My own comparer for thrust::sort is very slow.

Hello,

I’d like to create my own comparer for thrust::sort, but it slows down drammatically!

I created my own less implemetation by just copying code from functional.h.

However it is compiled in some another way and works very slow.

[list=1]

[*]default comparer: thrust::less() - 94ms

[*]my own comparer: less() - 906ms

I’m using Visual Studio 2010. What should I do to get the same performance as at option 1?

Complete code:

#include <stdio.h>

#include <cuda.h>

#include <thrust/host_vector.h>

#include <thrust/device_vector.h>

#include <thrust/generate.h>

#include <thrust/sort.h>

int myRand()

{

	static int counter = 0;

	if ( counter++ % 10000 == 0 )

		srand(time(NULL)+counter);

	return (rand()<<16) | rand();

}

template<typename T>

struct less : public thrust::binary_function<T,T,bool>

{

  __host__ __device__ bool operator()(const T &lhs, const T &rhs) const {return lhs < rhs;}

}; 

int main()

{

    thrust::host_vector<int> h_vec(10 * 1000 * 1000);

    thrust::generate(h_vec.begin(), h_vec.end(), myRand);

thrust::device_vector<int> d_vec = h_vec;

int clc = clock();

    thrust::sort(d_vec.begin(), d_vec.end(), less<int>());

    printf("%dms\n", (clock()-clc) * 1000 / CLOCKS_PER_SEC);

return 0;

}

The thrust sort backend has two implementations: a fast radix sort and a much slower but more general comparison sort.

Deep in the dispatch files there’s a line that compares the passed-in comparison predicate to the thrust-provided less<> template:
static const bool use_radix_sort = thrust::detail::is_arithmetic::value &&
(thrust::detail::is_same<StrictWeakOrdering, typename thrust::less >::value ||
thrust::detail::is_same<StrictWeakOrdering, typename thrust::greater >::value);

As you can see, it uses the radix sort implementation if the key is arithmetic (i.e. a built-in numeric type) and if thrust::less<> or thrust::greater<> is used.
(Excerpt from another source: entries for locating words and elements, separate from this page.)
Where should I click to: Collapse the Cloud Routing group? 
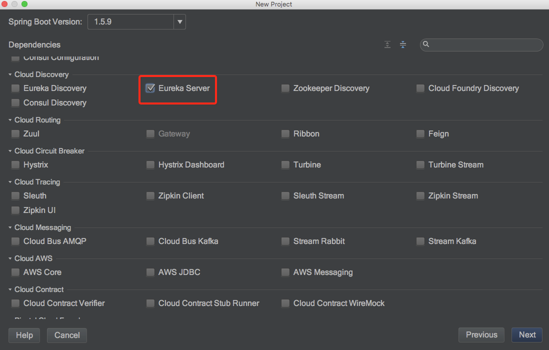tap(10, 120)
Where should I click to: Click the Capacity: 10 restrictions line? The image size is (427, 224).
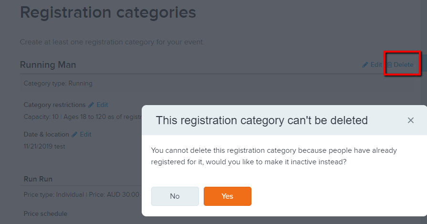pyautogui.click(x=83, y=117)
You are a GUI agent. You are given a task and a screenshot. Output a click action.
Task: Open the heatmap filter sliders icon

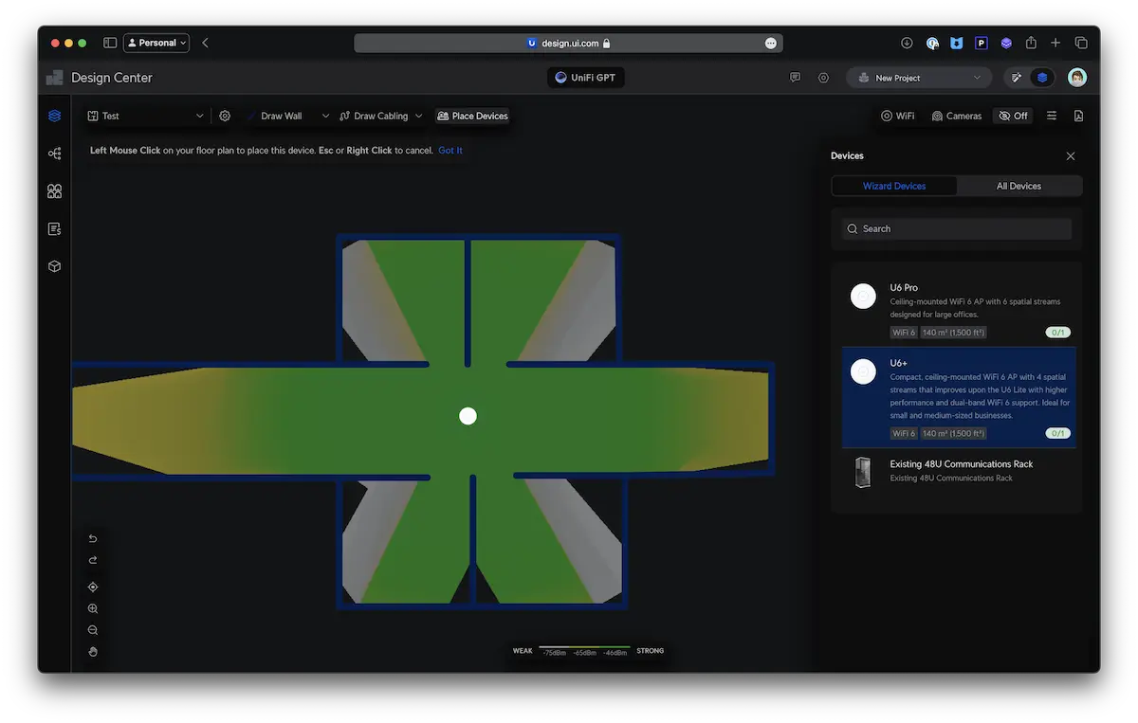pyautogui.click(x=1052, y=116)
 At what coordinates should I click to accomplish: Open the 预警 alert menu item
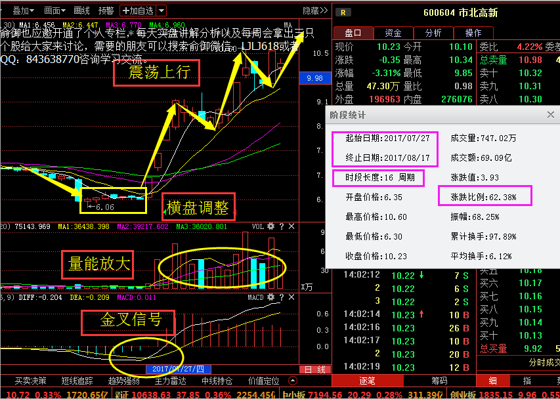[x=105, y=11]
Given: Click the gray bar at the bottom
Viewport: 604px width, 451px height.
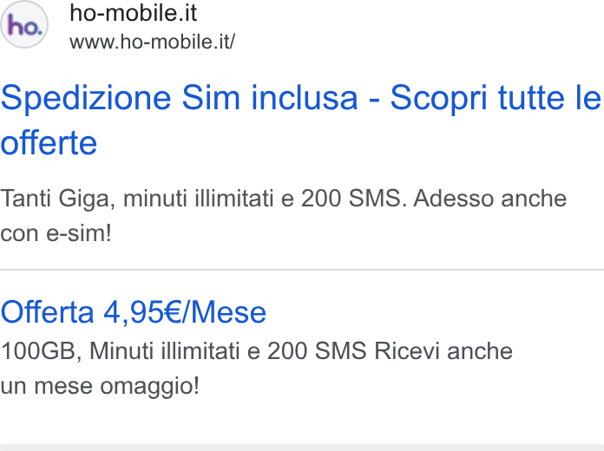Looking at the screenshot, I should coord(302,448).
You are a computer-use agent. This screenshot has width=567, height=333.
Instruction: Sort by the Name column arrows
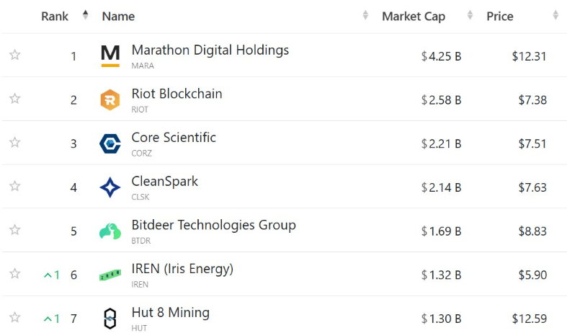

Although your predicate is identical in implementation to thrust::less<>, it’s not the same type, so the thrust dispatch mechanism is using the slower comparison sort.

sean

Great!

Sean, is it possible to force radix algorithm to sort structures by integer key? I have rows as follows

struct row

{

   int val1;

   int val2;

   int val3;

   int rowid;

};

And I need to sort them by val1-val4 and sometimes by combination of vals. Is it possible to force Thrust using radix algorithm for that?

It’s easiest and fastest if you just supply a single 32-bit unsigned integer key. Try to invoke the sort that way.

If you want to sort by val1-val4… so you have basically a 128-bit key (!), you should do 4 32-bit key/index sorts. Because radix sort is stable, sort the least significant key, then the next least significant key, etc. At the end, gather your data based on the indices that were lugged around.